Amid the unrelenting bleakness, there are flickers of the enduring spark of human spirit. Sharabi and his fellow hostages come to know one another like family. As the oldest in the group, he becomes a surrogate father to the others, including Alon Ohel – a pianist, who was 22 when he was abducted from the Nova festival and dreams of studying music. They recount their lives, their ambitions, the people waiting for them on the outside. They pray, they mark Shabbat underground, a group of secular Jews taking comfort in the hymns and rituals that have strengthened their ancestors through the ages. They commit to working together, to sharing the scant food they are given, to refusing to give up their humanity or their hope.

They give nicknames to the Hamas guards with whom they share their subterranean existence. The Triangle. Nightingale. The Mask. The guards have wives and families too – they grieve for their loved ones as the war takes its unimaginable toll, as the Gaza death count rises. For the most part, the brutality is such that chances for empathy are limited. But sometimes Sharabi wonders what has driven the men keeping him chained in this hellish dungeon to this barbarity, if perhaps he could even have been friends with one of them in another life. “Under his terrorist exterior, there is still a calm and mild-mannered human being. In our interactions, I begin to understand the depth of his ignorance and how badly he has been brainwashed. They’re absolutely certain that Israelis only want to kill them and dream of doing evil.”

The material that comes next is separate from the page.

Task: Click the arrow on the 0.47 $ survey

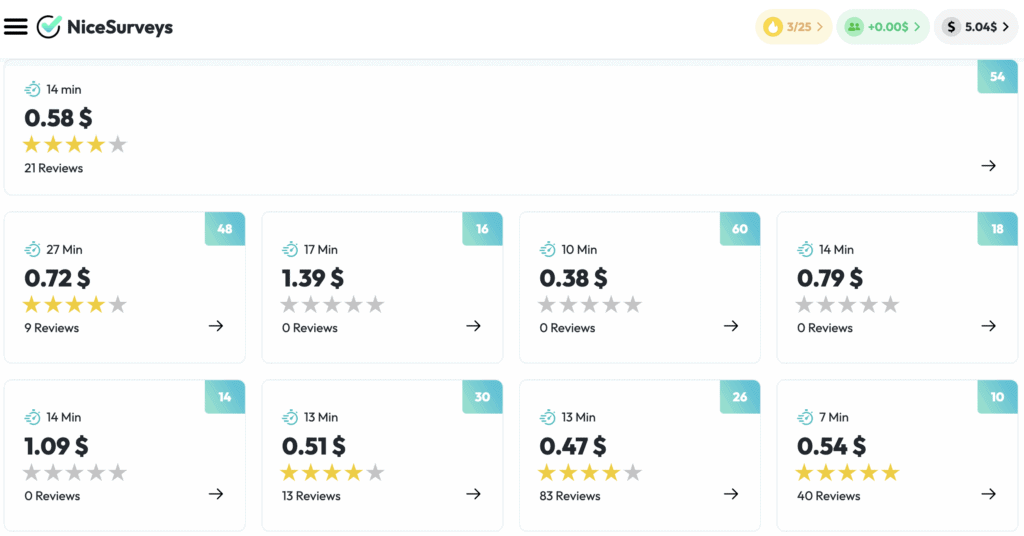Action: click(x=731, y=494)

And every day, the Israeli hostages find things to be thankful for. A drink of tea, a piece of fruit, a particularly cruel guard being absent that day. “Hope is never something that comes easily,” Sharabi writes. “It’s always something you’ve got to fight for, to work on.”

The Hebrew version of Hostage was the fastest-selling book in Israeli history. Yet for some reason, when the book came to be published in English in the UK, mainstream publishers passed up the opportunity. By this time, the events of October 7 that had sparked such horror – the massacre of civilians at the Nova music festival, the families kidnapped or gunned down in their homes in Kibbutzim across southern Israel – had faded in the public consciousness. The focus had moved on: to Israel’s offensive in Gaza, to the famine, to the 60,000 dead Palestinians and the increasingly fraught warnings of genocide. The hostages, photos of whom had been plastered on posters begging “Bring Them Home” across the world, seemed to have become an afterthought beyond the regular protests in Hostage Square in Tel Aviv – no longer a priority for either the global community, aghast at the situation in Gaza, or for the Israeli government, whose military aims had expanded far beyond retrieving its citizens. Sharabi’s fears about the world’s indifference appeared to have come true. 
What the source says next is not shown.